Running Stock

August 02, 2012 📬 Get My Weekly Newsletter

One of my fellow developers asked me the other day if I had any good dotfiles for bash. I realized I don’t. I don’t even have ll aliased to ls -l like most of the known universe. I realized that I like to run as stock as I can.

Here’s what I have aliased in bash:

alias vi='mvim'
alias ps='ps auxwwwwwwww'
alias ls='ls -FG'
alias irb=pry

That’s it. I type bundle exec if I have to (and always in anger). I have a function called go that sets up a few things for working on a particular project (e.g. go gli before I start working on gli), but otherwise, I type the commands as they come and use whatever options I need at the time, even if I tend to use the same options a lot (e.g. grep -r).

Over the years, my muscle memory has evolved around just using the shell as it is and not wound around a lot of customizations. As such, when I’m tunneled into some production server, or other location where I don’t have my dotfiles (such as another developer’s box), I’m almost exactly as proficient as I am in my own environment.

Sure, it takes some probably-measurable amount of time to type bundle exec or ls -l instead of bx or ll, but I find I don’t spend a lot of my time typing things. I spend most of it reading and thinking, and there’s really no shortcut for that.

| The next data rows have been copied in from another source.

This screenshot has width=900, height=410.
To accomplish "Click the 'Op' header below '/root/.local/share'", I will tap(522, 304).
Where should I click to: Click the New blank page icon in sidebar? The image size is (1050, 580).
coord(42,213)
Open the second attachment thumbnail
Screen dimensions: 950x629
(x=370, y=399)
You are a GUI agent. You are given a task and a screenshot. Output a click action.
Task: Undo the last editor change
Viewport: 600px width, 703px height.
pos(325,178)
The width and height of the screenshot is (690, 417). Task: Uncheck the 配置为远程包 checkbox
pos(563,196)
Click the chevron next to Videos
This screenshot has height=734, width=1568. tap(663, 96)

Similarly, my global git config contains only one alias: lol, which shows logs on one line (log --oneline --graph --decorate).

My .vimrc is a bit of an exception, as I have a fair amount of default configuration overridden, but in terms of mappings, I still don’t have that much set up. I use pathogen plugins and know the shortcuts many of them provide (like the amazing rails.vim), but I don’t tend to customize them that much. Here’s all the mappings I have setup:

" cd to directory of current file
map c :cd %:p:h
" open buffer list
map b n\be
" next error
map   :cnext
" fold this line
map f !!fold -w77 -s 
" ^O tries to open the thing under the cursor using gf
map  sgf
" Avoid annoying ^Z minimizing to nowhere

Again, that’s it. Whenever I’m in vi, anywhere, I’m 99% effective.

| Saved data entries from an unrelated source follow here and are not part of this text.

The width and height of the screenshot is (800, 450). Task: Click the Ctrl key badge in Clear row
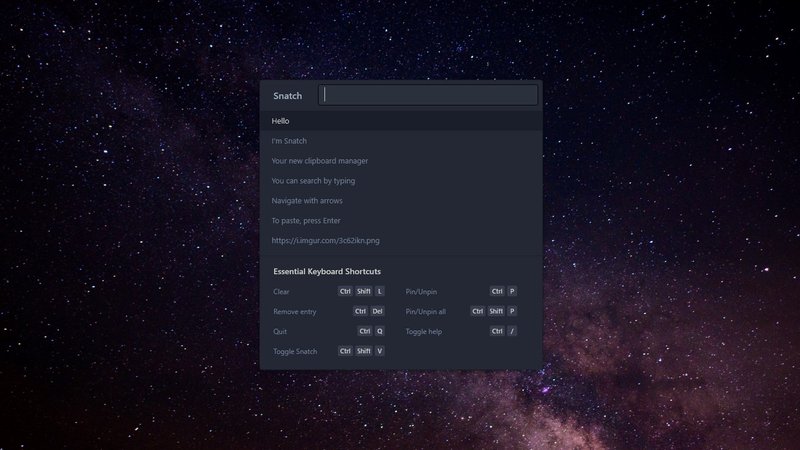click(345, 291)
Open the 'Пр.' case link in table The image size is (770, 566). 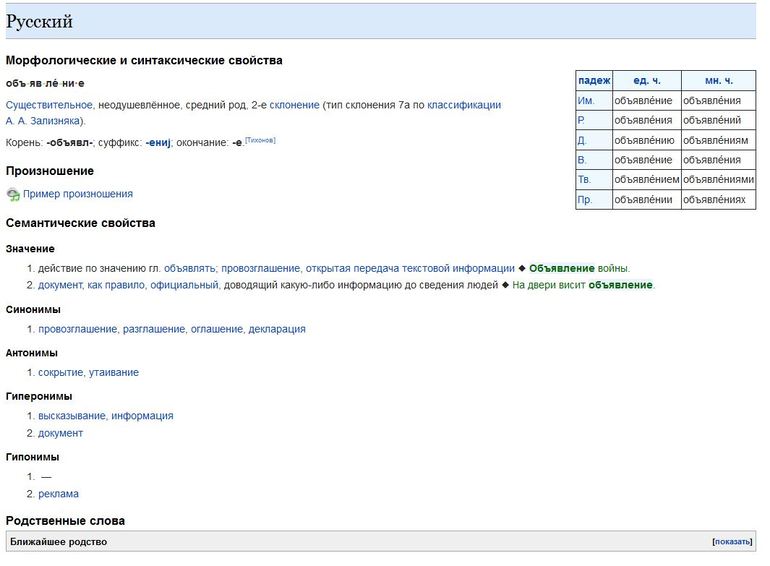point(585,200)
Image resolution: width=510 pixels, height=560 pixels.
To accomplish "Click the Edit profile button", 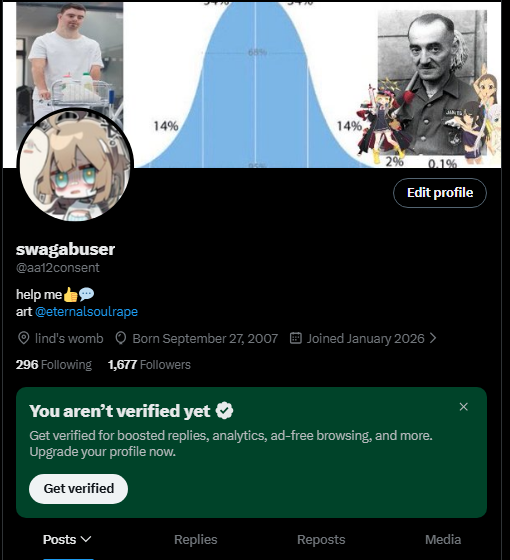I will tap(440, 193).
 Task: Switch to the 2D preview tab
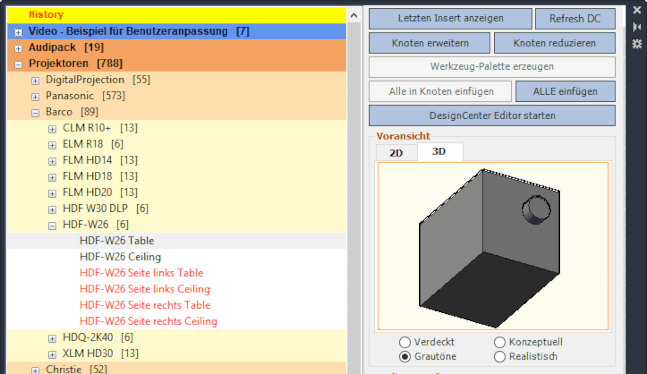tap(396, 153)
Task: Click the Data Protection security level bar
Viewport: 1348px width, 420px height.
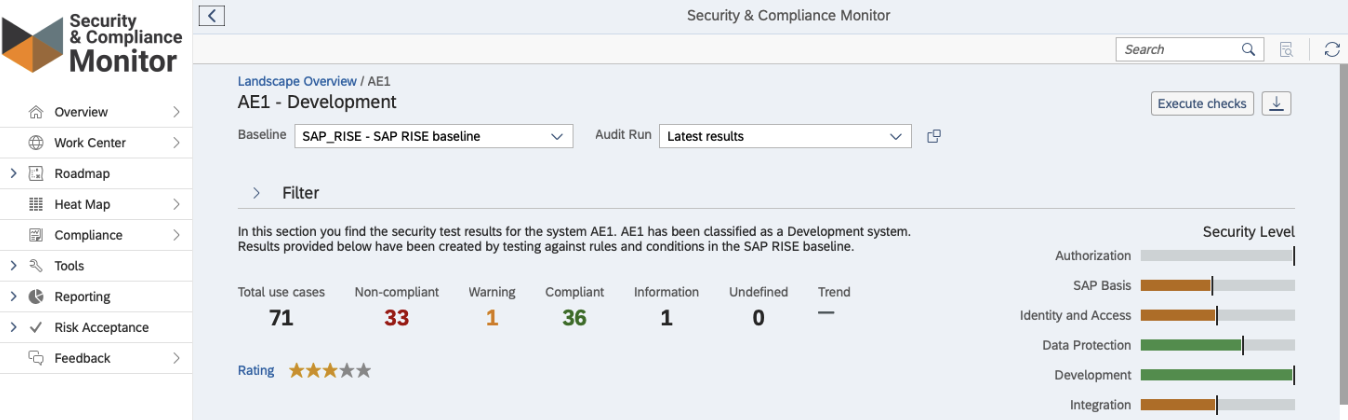Action: (x=1217, y=345)
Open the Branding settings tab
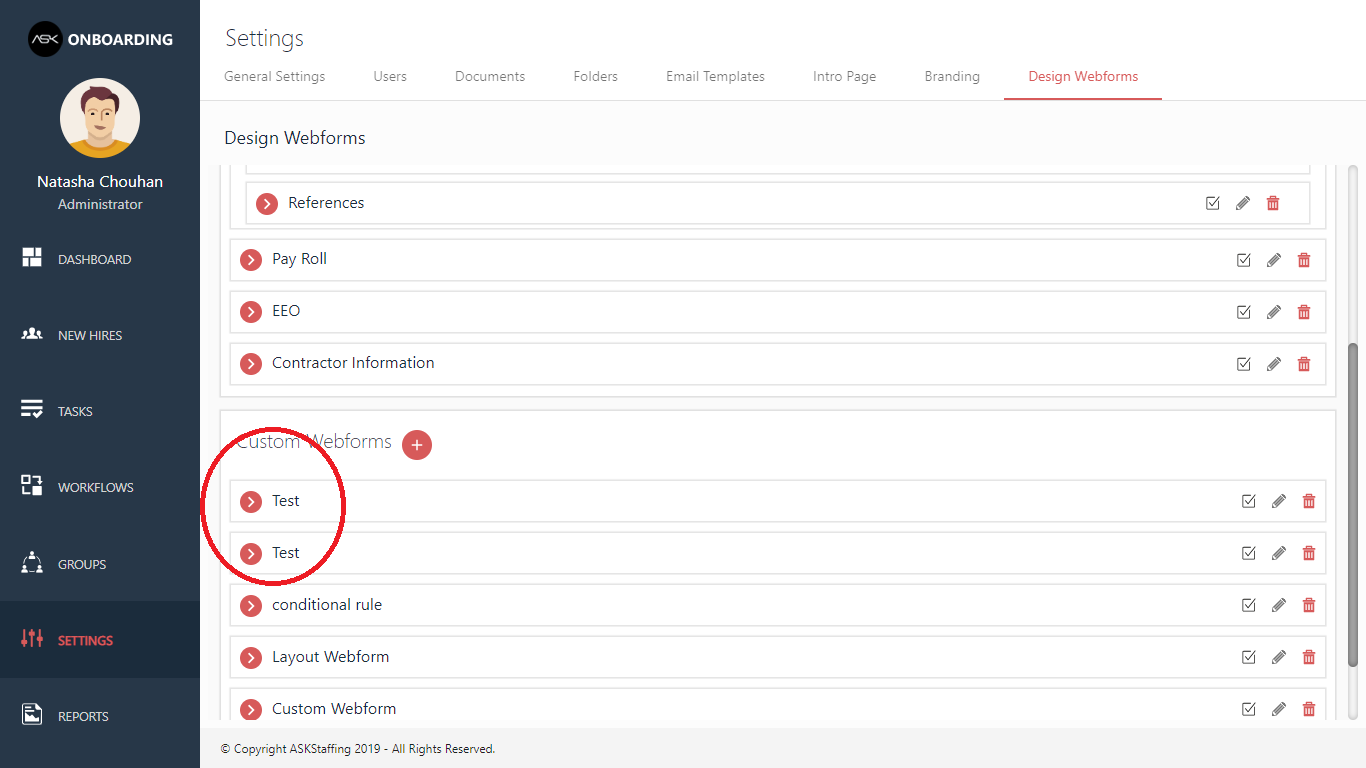1366x768 pixels. point(951,76)
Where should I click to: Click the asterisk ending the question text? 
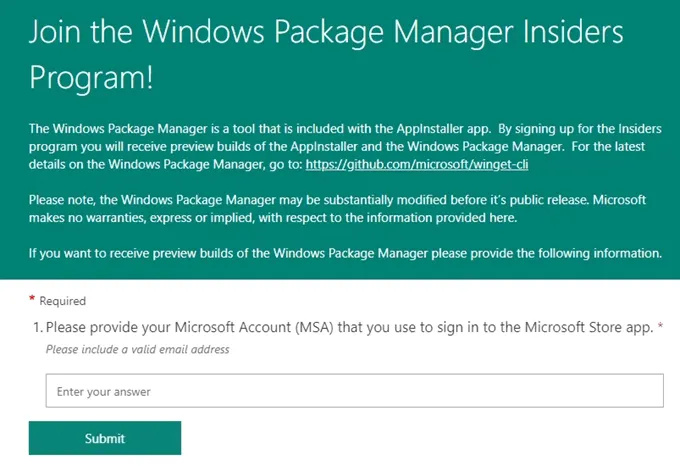coord(661,327)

I tend to automate things away when they become annoying, so I guess I don’t tend to get annoyed by typing small words into the terminal. My brain thinks in chunks of words, which is why I dislike abbreviations and acronyms. They seem like a vestige of the days when we had to write things instead of auto-complete them.

Anyway, I’d recommend all developers try to run as stock as possible. I bet you won’t be as slowed down as you think, and you won’t feel hamstrung in an environment you can’t totally control.